Edit : depuis la rentrée 2016, le master a pris le nom de Création Littéraire et les cours ont un peu changé. Comme pour cet article, je vous ferai à la fin de l'année le récapitulatif de mon M2.
Cela fait déjà quelque temps que je vous promets cet article ! Maintenant que les exams sont (presque) terminés, je vais pouvoir revenir sur cette première année de master métiers de l’écriture.
Quand j’ai entendu parler de cette formation, j’étais en L2, et je n’avais aucune idée de ce que je voulais faire ensuite si ce n’est travailler en étant entourée des mots. La recherche ne m’attirait pas, les études pour être profs non plus, et aucun des masters que proposait la fac ne me tentait. Et puis, il y a eu ce cours où j’ai entendu parler de cette formation qui venait de s’ouvrir. J’ai eu une révélation. C’était ça que je devais faire, et rien d’autre.
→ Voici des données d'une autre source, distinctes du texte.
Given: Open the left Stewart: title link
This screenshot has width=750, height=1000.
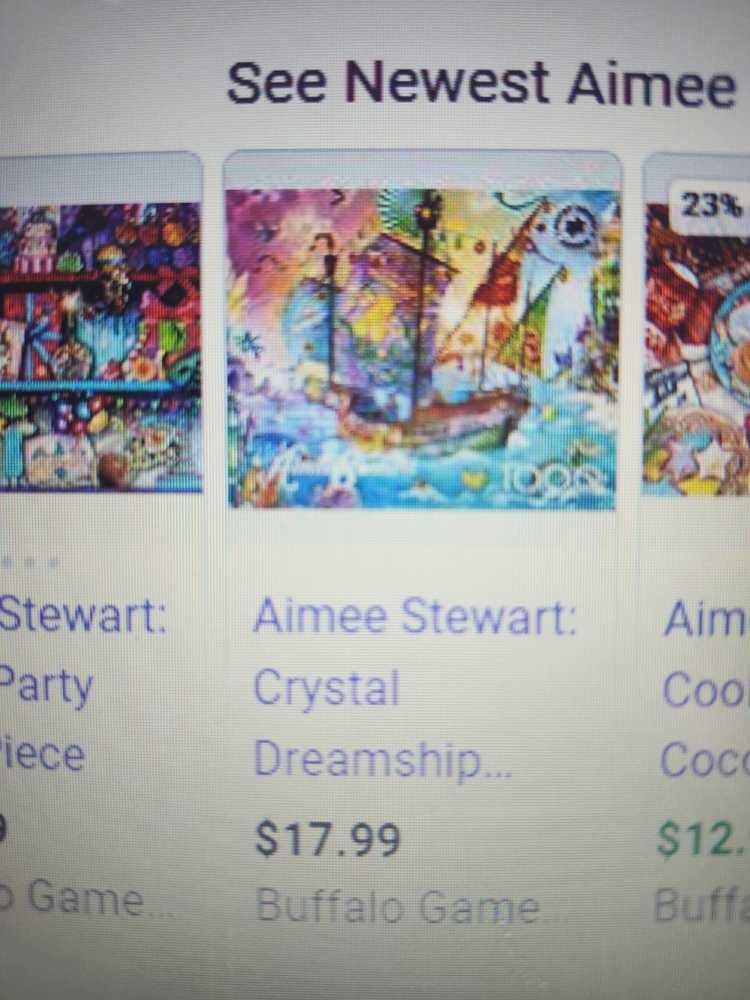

J’ai donc filé le jour même voir la directrice des masters pour me renseigner autant que possible. Nous avons parlé de mes ambitions, de mes objectifs, et elle a plus ou moins convenu que je semblais faite pour ça. Mais… il y avait un mais, le master ne prenait qu’une 15ène d’étudiants sur les 200 et quelques demandes. Moi qui n’étais pas habituée à la sélection, j’ai pris une sacrée claque. Elle m’a conseillé de chercher autre chose au cas où…
Je suis rentrée abattue, persuadée que ça ne marcherait pas. Ma moitié, comme toujours, m’a remotivé. La L2 s’est bien passée, la L3 aussi. Et cela m’a donné un regain de motivation. Je devais tenter, d’autant plus que l’écriture avait pris une place importante dans ma vie. Licence en main, j’ai bossé sur le dossier d’admission comme jamais. Il se composait du traditionnel CV + lettre de motivation ; d’une fiche à remplir pour expliquer nos objectifs et nos attentes, et enfin, d’un sujet de création.